This is 1.5y old paper, may be it has been posted earlier but when waiting the HD study results this may be interesting:
Bartzokis et al: Brain iron increases with age and is abnormally elevated early in the disease process in several neurodegenerative disorders that impact memory including Alzheimer's disease (AD). Higher brain iron levels are associated with male gender and presence of highly prevalent allelic variants in genes encoding for iron metabolism proteins (hemochromatosis H63D (HFE H63D) and transferrin C2 (TfC2)). In this study, we examined whether in healthy older individuals memory performance is associated with increased brain iron, and whether gender and gene variant carrier (IRON+) vs noncarrier (IRON−) status (for HFE H63D/TfC2) modify the associations. Tissue iron deposited in ferritin molecules can be measured in vivo with magnetic resonance imaging utilizing the field-dependent relaxation rate increase (FDRI) method. FDRI was assessed in hippocampus, basal ganglia, and white matter, and IRON+ vs IRON− status was determined in a cohort of 63 healthy older individuals. Three cognitive domains were assessed: verbal memory (delayed recall), working memory/attention, and processing speed. Independent of gene status, worse verbal-memory performance was associated with higher hippocampal iron in men (r=−0.50, p=0.003) but not in women. Independent of gender, worse verbal working memory performance was associated with higher basal ganglia iron in IRON− group (r=−0.49, p=0.005) but not in the IRON+ group. Between-group interactions (p=0.006) were noted for both of these associations. No significant associations with white matter or processing speed were observed. The results suggest that in specific subgroups of healthy older individuals, higher accumulations of iron in vulnerable gray matter regions may adversely impact memory functions and could represent a risk factor for accelerated cognitive decline.

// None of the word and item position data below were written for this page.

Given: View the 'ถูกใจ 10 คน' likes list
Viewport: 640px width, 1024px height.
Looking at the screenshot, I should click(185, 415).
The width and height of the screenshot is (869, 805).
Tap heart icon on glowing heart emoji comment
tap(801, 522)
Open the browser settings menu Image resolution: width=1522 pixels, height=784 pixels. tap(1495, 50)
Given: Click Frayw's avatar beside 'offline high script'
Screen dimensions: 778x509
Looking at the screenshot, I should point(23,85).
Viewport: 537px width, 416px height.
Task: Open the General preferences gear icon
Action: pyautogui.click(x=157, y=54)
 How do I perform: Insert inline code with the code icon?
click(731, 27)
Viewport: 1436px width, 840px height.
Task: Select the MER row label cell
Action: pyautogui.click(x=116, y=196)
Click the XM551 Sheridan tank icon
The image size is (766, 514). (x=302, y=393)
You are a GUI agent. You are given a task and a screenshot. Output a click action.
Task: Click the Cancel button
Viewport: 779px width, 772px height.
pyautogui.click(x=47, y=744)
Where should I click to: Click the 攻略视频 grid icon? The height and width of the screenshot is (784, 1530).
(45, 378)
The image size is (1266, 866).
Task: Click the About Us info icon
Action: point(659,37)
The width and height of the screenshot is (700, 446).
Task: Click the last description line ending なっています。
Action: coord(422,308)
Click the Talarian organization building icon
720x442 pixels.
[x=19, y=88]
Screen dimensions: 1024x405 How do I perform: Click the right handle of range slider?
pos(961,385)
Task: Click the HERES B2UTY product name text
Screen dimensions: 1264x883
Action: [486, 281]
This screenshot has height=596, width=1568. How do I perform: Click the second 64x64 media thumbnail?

Combining genetic and MRI biomarkers may provide
This paper is free in the pubmed: Gender and Iron Genes May Modify Associations Between Brain Iron and Memory in Healthy Aging. If you compare these results with the results of Rosas in HD population there are similarities, it is the accumulation of iron in the basal ganglia. Rosas:"In the basal ganglia, progressive increases in the phase evolution were found in HD, beginning in premanifest individuals who were far from expected onset and increasing with proximity to expected onset and thereafter. Increases in the cerebral cortex were regionally selective and present only in symptomatic HD. Increases were verified by excessive deposition of brain iron, but a complex alteration in other transition metals was found".
Metal balance and memory are connected both in healthy normals and in HD.
10 day ago I posted a paper by Daugherty A, Raz N.: Accumulation of non-heme iron in the brain has been proposed as a biomarker of the progressive neuroanatomical and cognitive declines in healthy adult aging. Postmortem studies indicate that iron content and lifespan differences therein are regionally specific, with a predilection for the basal ganglia. However, the reported in vivo estimates of adult age differences in iron content within subcortical nuclei are highly variable. We present a meta-analysis of 20 in vivo magnetic resonance imaging (MRI) studies that estimated iron content in the caudate nucleus, globus pallidus, putamen, red nucleus, and substantia nigra. The results of the analyses support a robust association between advanced age and high iron content in the substantia nigra and striatum, with a smaller effect noted in the globus pallidus. The magnitude of age differences in estimated iron content of the caudate nucleus and putamen partially depended on the method of estimation, but not on the type of design (continuous age vs. extreme age groups).